Data for this task START

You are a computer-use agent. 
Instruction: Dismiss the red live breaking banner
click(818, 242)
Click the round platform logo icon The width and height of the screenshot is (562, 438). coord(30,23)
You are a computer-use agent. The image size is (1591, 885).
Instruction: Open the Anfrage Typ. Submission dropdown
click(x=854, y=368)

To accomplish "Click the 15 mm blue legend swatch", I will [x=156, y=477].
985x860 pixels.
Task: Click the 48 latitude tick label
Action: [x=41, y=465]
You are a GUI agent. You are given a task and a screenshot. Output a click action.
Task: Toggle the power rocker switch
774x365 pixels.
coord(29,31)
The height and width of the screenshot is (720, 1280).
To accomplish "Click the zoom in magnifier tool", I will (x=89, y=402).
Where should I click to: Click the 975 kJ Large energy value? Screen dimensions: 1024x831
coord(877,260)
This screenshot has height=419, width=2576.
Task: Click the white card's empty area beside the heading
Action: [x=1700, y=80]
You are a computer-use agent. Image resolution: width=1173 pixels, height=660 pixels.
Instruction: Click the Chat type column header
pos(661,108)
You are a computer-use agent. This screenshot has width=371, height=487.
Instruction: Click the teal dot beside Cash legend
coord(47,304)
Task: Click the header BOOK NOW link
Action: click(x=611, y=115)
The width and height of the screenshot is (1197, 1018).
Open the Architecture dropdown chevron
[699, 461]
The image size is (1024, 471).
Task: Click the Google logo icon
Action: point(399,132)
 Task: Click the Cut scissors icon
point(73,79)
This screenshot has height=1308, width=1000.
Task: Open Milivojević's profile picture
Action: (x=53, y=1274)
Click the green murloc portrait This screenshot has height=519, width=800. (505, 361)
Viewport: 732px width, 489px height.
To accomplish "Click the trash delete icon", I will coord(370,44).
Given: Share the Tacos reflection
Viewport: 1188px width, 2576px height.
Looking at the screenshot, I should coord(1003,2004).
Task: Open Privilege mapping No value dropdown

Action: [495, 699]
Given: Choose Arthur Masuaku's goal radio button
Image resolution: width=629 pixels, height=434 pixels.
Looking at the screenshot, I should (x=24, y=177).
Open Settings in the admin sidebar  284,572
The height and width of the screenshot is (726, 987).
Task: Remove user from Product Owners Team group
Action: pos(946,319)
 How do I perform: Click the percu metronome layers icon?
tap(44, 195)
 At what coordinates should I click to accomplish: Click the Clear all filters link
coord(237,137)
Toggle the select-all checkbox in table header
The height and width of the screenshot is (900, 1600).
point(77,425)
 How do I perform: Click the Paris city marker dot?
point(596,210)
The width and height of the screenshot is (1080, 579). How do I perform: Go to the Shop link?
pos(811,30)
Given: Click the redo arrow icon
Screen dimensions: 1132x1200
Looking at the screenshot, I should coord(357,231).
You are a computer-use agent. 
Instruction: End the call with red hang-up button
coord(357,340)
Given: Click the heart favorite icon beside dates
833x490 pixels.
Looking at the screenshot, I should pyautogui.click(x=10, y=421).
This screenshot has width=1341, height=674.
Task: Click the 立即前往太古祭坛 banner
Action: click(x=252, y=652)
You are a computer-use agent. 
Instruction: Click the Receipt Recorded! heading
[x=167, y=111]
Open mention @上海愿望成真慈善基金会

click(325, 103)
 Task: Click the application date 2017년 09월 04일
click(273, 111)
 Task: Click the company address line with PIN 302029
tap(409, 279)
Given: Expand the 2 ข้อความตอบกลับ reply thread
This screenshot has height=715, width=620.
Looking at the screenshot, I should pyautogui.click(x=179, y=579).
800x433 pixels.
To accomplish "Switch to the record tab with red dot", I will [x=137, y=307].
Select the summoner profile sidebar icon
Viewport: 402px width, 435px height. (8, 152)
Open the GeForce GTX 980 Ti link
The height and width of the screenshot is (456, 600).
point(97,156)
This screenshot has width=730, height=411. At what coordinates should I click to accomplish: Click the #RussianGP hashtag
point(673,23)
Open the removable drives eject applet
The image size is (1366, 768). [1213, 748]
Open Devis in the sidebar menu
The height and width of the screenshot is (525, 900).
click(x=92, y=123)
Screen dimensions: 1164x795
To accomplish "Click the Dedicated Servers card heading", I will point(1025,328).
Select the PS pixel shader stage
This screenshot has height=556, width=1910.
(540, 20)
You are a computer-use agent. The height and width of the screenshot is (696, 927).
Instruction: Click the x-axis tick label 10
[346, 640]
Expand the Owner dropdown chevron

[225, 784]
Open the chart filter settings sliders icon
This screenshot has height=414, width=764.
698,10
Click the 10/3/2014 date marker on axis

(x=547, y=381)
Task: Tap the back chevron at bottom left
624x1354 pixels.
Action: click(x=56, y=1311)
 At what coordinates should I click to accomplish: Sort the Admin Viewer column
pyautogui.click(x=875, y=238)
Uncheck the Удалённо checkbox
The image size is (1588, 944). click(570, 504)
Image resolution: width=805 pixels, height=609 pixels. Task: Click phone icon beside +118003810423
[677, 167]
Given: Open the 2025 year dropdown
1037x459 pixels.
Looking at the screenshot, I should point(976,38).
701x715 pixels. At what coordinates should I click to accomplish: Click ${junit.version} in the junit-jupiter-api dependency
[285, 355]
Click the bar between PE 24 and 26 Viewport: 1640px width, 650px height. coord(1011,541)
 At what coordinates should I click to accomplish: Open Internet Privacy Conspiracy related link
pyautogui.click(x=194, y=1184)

Data for this task END

Your goal:
Could you retype exactly the lines above, starting at the line that contains "774x365 pixels." and ending at the line that contains "You are a computer-use agent. Image", and nothing more?

Response box:
774x365 pixels.
coord(29,31)
The height and width of the screenshot is (720, 1280).
To accomplish "Click the zoom in magnifier tool", I will (x=89, y=402).
Where should I click to: Click the 975 kJ Large energy value? Screen dimensions: 1024x831
coord(877,260)
This screenshot has height=419, width=2576.
Task: Click the white card's empty area beside the heading
Action: [x=1700, y=80]
You are a computer-use agent. Image resolution: width=1173 pixels, height=660 pixels.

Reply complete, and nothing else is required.